With a simple matrix multiplication code, on one core, the code execution time (in blue in the following graphs) decreases linearly with the frequency on the TK1, which is the expected results while this is not the case on the TX1: the resulting curve is broken into three different segments…

http://www.univ-orleans.fr/lifo/Members/Sylvain.Jubertie/tk1.png
http://www.univ-orleans.fr/lifo/Members/Sylvain.Jubertie/tx1.png

The same behaviour occurs when using 1, 2 or 4 threads, the curve is always broken at the same frequencies (around 800Mhz and 1.3Ghz).

Did someone observed the same behaviour ?

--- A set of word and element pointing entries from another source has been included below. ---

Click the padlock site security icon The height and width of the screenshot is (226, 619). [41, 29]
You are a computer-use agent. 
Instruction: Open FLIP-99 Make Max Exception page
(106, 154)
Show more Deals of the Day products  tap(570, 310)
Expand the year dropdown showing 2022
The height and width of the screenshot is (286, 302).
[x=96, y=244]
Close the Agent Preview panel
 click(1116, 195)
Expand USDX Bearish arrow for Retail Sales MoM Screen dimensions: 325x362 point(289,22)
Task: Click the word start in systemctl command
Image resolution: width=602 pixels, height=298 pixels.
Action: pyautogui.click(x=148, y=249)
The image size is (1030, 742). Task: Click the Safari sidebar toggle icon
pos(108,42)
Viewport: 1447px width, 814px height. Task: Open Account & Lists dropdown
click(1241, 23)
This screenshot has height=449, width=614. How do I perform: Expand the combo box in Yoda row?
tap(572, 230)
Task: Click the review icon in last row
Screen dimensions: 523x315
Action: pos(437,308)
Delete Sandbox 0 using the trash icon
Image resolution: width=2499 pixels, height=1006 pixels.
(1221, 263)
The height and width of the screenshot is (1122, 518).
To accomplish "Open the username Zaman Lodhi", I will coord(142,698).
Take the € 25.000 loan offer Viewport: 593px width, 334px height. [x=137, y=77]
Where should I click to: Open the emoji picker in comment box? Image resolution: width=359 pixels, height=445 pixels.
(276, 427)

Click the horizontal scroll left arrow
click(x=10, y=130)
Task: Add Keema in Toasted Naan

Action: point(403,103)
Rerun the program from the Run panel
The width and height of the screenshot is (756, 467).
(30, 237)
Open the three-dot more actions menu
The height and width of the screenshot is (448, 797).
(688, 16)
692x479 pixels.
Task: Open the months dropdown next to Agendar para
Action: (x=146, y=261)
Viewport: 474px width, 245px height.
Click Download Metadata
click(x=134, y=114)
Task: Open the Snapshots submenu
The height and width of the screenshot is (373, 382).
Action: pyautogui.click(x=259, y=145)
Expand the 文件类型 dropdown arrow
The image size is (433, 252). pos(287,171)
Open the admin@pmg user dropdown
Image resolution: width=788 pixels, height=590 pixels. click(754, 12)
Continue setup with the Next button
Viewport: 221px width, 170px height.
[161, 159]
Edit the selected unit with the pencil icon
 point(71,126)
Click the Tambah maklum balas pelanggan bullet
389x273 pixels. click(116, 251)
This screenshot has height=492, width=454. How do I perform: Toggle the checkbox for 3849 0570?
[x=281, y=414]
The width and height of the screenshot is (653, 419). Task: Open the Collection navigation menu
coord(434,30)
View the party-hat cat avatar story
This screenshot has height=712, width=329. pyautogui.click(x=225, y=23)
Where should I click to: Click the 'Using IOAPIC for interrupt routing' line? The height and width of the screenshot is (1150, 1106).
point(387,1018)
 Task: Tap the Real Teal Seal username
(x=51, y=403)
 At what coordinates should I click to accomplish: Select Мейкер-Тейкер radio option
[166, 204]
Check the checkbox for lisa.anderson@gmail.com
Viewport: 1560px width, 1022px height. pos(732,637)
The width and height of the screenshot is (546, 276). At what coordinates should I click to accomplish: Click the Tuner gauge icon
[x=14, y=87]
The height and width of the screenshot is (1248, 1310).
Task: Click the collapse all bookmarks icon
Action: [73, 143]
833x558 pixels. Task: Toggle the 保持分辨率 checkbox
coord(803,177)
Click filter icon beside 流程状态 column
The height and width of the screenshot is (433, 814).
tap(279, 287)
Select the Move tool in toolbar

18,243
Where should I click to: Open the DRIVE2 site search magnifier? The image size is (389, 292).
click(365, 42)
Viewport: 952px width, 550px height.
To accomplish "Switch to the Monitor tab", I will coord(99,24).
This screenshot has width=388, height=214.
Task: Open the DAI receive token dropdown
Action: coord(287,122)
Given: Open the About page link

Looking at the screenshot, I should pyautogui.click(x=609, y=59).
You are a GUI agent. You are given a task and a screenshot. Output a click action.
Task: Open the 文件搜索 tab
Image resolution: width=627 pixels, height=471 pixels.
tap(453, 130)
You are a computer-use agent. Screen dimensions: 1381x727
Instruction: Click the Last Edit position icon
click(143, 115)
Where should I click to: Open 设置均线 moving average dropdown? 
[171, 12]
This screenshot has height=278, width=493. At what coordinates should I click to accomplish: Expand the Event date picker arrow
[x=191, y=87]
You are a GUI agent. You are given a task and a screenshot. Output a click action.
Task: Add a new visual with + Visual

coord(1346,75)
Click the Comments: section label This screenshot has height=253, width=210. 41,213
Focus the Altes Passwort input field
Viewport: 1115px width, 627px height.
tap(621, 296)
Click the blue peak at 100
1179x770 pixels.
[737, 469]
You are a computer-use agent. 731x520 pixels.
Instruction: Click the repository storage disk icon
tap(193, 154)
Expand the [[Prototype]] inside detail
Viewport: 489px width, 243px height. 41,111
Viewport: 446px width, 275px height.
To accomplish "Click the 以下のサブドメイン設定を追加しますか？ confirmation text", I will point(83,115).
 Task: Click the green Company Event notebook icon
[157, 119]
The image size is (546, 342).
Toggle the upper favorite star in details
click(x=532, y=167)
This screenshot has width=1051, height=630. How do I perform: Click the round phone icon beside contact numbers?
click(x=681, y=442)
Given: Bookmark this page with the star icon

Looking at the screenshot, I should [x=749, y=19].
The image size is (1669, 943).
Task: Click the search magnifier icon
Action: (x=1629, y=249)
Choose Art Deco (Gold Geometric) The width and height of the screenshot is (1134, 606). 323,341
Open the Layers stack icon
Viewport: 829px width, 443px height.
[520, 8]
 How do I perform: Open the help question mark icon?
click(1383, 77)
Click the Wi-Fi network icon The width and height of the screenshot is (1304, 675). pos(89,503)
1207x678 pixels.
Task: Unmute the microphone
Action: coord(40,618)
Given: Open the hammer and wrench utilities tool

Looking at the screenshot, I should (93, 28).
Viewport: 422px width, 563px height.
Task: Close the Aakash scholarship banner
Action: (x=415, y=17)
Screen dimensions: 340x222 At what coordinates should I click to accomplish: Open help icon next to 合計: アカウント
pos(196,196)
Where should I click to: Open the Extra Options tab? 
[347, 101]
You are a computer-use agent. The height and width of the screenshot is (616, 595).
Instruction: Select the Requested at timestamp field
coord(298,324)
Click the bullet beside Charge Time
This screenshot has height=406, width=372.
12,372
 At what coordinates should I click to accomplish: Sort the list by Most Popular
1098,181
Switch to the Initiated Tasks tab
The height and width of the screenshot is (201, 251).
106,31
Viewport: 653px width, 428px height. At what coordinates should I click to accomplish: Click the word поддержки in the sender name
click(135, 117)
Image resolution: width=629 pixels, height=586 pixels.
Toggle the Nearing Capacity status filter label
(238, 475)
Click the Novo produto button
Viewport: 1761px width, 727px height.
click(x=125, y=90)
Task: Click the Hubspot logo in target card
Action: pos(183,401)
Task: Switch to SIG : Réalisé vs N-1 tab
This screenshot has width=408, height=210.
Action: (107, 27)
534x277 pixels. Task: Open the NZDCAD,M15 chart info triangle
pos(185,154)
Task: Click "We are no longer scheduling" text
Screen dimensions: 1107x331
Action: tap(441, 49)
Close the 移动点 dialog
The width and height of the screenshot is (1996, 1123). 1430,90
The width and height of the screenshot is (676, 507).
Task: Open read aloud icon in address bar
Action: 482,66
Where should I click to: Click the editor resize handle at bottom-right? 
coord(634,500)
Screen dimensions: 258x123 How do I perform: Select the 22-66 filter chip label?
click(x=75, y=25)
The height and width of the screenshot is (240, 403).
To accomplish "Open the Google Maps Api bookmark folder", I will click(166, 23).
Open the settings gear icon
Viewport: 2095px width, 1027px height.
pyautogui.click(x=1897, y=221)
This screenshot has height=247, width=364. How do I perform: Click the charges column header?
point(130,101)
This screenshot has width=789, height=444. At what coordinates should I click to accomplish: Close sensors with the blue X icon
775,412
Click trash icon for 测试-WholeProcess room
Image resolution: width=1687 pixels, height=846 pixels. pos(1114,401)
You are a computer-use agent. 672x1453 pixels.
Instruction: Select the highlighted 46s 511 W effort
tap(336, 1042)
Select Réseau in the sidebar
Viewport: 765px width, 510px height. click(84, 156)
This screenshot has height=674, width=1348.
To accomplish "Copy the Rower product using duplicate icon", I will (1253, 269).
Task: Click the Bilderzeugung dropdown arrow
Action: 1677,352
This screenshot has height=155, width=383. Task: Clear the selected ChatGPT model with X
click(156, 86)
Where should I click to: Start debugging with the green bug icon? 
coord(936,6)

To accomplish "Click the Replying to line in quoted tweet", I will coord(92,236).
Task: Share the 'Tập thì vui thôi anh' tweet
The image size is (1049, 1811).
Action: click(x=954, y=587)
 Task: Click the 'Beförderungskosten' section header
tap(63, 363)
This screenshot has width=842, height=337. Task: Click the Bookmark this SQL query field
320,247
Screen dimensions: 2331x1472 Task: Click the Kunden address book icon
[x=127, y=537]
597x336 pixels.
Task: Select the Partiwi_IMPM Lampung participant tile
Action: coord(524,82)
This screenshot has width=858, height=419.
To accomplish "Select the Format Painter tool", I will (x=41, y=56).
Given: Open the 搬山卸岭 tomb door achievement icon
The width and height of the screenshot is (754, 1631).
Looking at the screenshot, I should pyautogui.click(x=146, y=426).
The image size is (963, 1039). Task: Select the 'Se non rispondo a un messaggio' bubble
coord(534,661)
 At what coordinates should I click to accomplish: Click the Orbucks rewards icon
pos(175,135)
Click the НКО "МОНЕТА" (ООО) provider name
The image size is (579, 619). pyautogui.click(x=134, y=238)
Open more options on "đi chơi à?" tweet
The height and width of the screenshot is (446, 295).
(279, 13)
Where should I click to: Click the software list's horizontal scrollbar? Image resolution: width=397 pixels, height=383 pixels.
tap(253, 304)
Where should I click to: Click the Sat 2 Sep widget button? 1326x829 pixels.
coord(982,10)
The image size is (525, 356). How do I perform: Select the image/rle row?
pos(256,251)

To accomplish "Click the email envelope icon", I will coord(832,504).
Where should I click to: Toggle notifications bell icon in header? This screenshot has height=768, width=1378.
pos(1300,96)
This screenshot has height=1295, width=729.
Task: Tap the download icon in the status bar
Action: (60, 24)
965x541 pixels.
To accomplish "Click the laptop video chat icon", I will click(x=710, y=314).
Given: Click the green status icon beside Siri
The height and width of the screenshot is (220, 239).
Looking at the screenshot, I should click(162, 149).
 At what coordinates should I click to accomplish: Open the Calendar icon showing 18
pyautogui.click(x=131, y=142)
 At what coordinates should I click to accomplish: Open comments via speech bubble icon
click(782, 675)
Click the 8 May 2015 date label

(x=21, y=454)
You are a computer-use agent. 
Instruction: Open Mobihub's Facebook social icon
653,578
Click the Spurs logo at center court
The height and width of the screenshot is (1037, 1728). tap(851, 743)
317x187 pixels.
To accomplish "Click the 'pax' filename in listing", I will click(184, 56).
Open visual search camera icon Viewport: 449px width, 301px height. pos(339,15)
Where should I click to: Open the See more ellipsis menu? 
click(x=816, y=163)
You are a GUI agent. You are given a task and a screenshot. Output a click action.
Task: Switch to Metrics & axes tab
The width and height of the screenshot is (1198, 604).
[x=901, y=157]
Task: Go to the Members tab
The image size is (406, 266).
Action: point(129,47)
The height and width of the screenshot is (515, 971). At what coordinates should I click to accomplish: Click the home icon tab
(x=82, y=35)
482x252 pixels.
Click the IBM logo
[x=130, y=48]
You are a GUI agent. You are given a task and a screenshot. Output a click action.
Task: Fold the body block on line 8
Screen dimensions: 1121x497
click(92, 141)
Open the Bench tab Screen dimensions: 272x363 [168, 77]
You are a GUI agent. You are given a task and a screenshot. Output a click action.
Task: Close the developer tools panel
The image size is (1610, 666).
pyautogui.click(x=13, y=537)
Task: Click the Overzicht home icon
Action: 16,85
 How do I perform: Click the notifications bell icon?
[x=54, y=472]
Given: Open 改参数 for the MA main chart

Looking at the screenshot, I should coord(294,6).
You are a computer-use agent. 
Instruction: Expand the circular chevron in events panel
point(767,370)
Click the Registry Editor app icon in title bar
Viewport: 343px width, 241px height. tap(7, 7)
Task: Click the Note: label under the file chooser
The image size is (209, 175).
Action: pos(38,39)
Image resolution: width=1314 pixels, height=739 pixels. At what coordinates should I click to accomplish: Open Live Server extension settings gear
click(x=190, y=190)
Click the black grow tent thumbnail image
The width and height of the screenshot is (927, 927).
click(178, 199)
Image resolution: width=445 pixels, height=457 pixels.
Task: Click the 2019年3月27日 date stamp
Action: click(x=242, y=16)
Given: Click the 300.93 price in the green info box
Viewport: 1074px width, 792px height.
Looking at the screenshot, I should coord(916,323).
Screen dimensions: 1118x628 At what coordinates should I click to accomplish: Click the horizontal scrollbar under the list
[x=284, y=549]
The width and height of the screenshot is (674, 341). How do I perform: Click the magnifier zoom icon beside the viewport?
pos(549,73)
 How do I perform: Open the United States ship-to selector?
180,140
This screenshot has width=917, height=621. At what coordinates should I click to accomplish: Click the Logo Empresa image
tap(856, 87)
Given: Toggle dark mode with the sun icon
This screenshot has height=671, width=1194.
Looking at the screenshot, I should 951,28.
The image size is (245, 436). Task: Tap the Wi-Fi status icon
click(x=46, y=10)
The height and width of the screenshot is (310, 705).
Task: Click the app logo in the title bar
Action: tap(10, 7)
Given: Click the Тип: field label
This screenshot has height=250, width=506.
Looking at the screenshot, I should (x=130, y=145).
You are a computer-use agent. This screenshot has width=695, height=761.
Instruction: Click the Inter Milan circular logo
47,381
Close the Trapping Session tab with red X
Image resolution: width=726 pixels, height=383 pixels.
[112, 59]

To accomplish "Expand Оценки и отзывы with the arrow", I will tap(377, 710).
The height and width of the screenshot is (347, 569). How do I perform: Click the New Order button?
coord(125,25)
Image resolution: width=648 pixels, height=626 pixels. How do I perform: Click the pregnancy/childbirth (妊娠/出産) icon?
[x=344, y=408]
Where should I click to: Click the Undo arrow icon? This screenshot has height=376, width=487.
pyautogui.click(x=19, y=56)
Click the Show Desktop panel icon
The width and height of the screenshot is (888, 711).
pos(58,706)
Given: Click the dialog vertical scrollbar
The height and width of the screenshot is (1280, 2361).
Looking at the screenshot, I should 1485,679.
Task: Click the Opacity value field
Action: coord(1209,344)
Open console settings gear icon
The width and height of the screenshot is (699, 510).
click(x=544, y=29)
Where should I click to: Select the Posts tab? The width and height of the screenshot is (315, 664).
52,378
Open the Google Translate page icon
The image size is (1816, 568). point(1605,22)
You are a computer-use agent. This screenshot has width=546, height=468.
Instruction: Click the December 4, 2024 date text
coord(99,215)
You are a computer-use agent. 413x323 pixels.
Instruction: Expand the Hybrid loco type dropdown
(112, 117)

Are you taking into account various power saving or reduced power modes? Set to max without any kind of throttling and see if things go up linearly after that (or just set to some non-variable clock speed). See:
http://elinux.org/Jetson/TX1_Controlling_Performance

There should also be a script “jetson_clocks.sh” in user ubuntu’s home directory to work with this.

We set the governor to userspace and modify the frequencies using the same command lines as described in your link. Of course everything is automated, but I double-check manually…

One thing which may surprise people trying to control performance settings is that there is an actual init script function which will get in there and interfere (I’m not positive, but I think this is from the Ubuntu init scripts and not necessarily part of what nVidia provides). To remove this automatic scaling:

sudo update-rc.d -f ondemand remove

After checking all the board parameters, the strange behaviour occurs when the memory is set to a low frequency… After raising it to the maximum value, results are comparable to those obtain on the TK1.
Still, we will need to investigate what happens exactly at low memory frequencies…

I can’t tell you what is going on, but there are multiple clocks and voltages all tied together in tables. I suspect that you’re seeing the result of a complex mixture of settings which only looks like a simple frequency change (think of the frequency as being a bookmark into a large number of settings…you’re only seeing the bookmark title, not the content).